STORED DATA Block Start

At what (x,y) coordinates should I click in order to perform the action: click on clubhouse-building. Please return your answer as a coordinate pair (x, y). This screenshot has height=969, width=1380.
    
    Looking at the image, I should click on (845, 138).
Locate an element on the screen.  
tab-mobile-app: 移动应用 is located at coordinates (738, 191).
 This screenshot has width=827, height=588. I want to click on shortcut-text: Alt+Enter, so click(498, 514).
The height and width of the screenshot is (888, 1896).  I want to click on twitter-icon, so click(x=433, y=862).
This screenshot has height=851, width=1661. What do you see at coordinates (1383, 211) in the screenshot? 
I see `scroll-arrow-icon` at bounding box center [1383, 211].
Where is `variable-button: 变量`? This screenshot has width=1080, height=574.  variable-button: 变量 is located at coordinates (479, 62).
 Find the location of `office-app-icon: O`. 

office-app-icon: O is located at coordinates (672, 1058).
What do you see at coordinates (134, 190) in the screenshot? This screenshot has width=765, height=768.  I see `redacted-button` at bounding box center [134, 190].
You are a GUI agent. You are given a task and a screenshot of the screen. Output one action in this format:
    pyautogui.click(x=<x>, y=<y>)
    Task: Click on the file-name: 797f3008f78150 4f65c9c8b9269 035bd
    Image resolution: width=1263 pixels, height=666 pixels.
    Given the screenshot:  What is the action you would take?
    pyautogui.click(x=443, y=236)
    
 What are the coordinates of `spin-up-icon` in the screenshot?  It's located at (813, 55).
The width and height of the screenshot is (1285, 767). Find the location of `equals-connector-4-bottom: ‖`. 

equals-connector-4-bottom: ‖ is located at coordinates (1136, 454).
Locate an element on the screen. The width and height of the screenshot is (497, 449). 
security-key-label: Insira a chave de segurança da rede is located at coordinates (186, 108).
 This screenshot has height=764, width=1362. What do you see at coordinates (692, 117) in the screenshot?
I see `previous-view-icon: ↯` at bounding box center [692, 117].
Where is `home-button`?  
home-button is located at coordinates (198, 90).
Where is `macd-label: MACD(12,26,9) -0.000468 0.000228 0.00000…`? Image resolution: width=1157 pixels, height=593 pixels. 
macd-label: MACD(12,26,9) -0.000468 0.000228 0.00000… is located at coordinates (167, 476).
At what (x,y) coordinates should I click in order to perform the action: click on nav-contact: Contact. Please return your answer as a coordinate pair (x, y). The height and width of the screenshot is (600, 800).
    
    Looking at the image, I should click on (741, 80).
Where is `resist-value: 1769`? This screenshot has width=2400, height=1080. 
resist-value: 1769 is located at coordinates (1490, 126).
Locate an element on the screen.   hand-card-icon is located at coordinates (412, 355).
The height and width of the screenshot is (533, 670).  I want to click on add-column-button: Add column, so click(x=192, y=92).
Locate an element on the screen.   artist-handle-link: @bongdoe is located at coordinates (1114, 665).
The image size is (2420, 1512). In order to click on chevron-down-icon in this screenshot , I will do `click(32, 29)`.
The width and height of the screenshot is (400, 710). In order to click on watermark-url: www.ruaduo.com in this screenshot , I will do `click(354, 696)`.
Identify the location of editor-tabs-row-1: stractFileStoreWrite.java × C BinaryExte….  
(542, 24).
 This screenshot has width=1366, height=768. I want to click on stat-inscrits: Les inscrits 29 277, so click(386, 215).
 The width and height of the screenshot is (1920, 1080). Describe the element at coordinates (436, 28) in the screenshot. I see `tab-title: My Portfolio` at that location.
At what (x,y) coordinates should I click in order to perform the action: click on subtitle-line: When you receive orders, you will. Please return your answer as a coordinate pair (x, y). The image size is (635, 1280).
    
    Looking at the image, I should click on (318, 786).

STORED DATA Block End

▶ _AIM OF THE TASK_: Please pick out every line of the records that contains the word "should", and copy those lines in order.

▶ _RESPONSE BOX_:
At what (x,y) coordinates should I click in order to perform the action: click on clubhouse-building. Please return your answer as a coordinate pair (x, y). This screenshot has height=969, width=1380.
    Looking at the image, I should click on (845, 138).
At what (x,y) coordinates should I click in order to perform the action: click on nav-contact: Contact. Please return your answer as a coordinate pair (x, y). The height and width of the screenshot is (600, 800).
    Looking at the image, I should click on (741, 80).
At what (x,y) coordinates should I click in order to perform the action: click on subtitle-line: When you receive orders, you will. Please return your answer as a coordinate pair (x, y). The image size is (635, 1280).
    Looking at the image, I should click on (318, 786).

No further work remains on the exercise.